Page:Calderón - Théâtre, trad. Hinard, tome III.djvu/274

La bibliothèque libre.
Cette page a été validée par deux contributeurs.

LE PRINCE CONSTANT.

(EL PRINCIPE CONSTANTE.)



NOTICE.


Le Prince constant étant une comédie historique, nous allons d’abord, selon notre habitude, exposer rapidement les faits d’après lesquels le poëte a composé son ouvrage.

En 1437, les deux infants de Portugal, Fernand, grand maître de l’ordre d’Avis, et Henri, grand maître de l’ordre du Christ, tous deux vaillants et avides de gloire, proposèrent au roi don Édouard, leur frère, de porter la guerre en Afrique, où la bravoure des Portugais s’était déjà signalée. Malgré l’opinion des hommes les plus sages du conseil, le roi donna son consentement à ce projet ; et bientôt les infants et leur armée, au nombre de sept à huit mille hommes, débarquaient sur la côte africaine. Après quelques succès de peu d’importance, les infants mirent le siège devant Tanger. Ils livrèrent inutilement trois assauts.
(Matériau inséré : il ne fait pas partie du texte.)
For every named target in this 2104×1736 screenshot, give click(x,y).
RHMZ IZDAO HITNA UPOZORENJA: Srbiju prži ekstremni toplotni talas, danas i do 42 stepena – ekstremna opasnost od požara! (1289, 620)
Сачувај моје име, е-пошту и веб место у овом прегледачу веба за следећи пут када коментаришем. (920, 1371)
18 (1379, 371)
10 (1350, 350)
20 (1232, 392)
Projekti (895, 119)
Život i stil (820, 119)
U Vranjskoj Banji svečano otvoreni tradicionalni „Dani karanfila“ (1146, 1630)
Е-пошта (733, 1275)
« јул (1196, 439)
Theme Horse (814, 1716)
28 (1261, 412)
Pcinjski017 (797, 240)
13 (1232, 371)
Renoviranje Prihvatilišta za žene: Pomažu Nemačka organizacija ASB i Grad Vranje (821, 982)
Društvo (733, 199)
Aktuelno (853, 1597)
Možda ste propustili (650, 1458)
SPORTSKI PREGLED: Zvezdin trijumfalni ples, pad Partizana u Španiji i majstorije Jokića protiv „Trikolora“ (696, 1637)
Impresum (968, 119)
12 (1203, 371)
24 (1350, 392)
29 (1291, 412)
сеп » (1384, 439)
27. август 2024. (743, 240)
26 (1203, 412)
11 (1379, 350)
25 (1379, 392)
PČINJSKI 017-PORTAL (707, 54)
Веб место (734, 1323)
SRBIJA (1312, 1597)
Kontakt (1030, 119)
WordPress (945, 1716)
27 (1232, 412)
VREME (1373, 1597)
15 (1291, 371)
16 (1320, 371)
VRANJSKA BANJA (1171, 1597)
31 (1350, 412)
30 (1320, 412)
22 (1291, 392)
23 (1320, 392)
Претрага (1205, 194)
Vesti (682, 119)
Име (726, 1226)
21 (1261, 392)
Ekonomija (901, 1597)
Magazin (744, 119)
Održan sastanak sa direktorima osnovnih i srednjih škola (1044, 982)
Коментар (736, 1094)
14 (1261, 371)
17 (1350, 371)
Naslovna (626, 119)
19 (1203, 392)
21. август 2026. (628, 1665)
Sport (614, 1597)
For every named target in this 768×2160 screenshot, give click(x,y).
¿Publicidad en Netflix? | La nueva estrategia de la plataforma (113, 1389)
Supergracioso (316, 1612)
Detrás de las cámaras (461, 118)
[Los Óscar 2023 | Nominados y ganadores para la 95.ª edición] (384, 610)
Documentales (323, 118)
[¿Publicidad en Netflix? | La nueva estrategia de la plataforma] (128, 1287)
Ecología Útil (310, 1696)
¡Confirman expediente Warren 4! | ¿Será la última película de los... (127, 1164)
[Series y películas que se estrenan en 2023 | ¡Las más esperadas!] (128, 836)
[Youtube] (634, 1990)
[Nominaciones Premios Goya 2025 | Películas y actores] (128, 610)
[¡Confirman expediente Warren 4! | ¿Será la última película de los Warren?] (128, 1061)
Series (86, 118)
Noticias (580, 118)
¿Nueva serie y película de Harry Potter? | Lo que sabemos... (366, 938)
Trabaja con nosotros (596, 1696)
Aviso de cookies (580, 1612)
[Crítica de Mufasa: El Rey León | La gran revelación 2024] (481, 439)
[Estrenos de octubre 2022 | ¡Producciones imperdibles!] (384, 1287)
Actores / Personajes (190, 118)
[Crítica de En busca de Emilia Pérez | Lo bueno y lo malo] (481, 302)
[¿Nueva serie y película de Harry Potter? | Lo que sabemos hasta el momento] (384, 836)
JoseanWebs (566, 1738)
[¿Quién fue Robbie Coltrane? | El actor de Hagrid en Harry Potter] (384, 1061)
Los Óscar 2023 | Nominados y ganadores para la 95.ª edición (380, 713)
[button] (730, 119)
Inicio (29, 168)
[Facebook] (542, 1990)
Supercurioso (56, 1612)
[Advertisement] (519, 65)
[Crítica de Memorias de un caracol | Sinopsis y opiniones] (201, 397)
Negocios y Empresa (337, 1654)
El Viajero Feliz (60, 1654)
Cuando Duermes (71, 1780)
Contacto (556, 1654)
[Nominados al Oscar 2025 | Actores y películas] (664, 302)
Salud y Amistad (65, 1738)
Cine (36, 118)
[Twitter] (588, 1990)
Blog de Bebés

Sans se laisser décourager par cette résistance, et bien qu’ils manquassent d’eau et de vivres, ils maintenaient leur camp devant la place, lorsqu’ils se trouvèrent enveloppés par des masses prodigieuses d’infanterie et de cavalerie arabe : c’étaient les populations de Fez et de Maroc qui accouraient au secours de leurs frères. Les Portugais eurent la permission de se rembarquer, à la condition de rendre Ceuta ; et l’infant don Fernand, promoteur de la guerre, fut gardé en otage, jusqu’à la ratification de ce traité. — Lorsque l’infant don Henri fut de retour en Portugal, le roi convoqua les Cortez pour savoir ce que l’on devait faire. Les députés des villes furent d’avis qu’on devait donner Ceuta pour racheter la liberté et la vie d’un prince du sang. Mais les grands et le clergé pensèrent que restituer cette ville, c’était exposer les habitants à chanceler dans leur foi, et qu’il valait mieux procurer au prince chrétien la couronne du martyre. Fernand resta donc captif en Afrique. — L’année suivante (1438), Édouard, par son testament, ordonna qu’on rachetât l’infant en rendant Ceuta ; mais comme son fils était mineur, cette clause du testament ne reçut pas d’exécution ; et en 1443, l’infant mourut de langueur et de misère après six années de captivité. — Ce fut seulement vingt-neuf ans plus tard que le roi Alphonse, à la suite d’une brillante expédition en Afrique, échangea un prisonnier de distinction contre le corps du prince. — Fernand fut honoré comme un martyr, et, s’il faut en croire la légende, de nombreux miracles se seraient opérés par son intercession dans le monastère de la Batailla, où ses restes mortels avaient été transportés.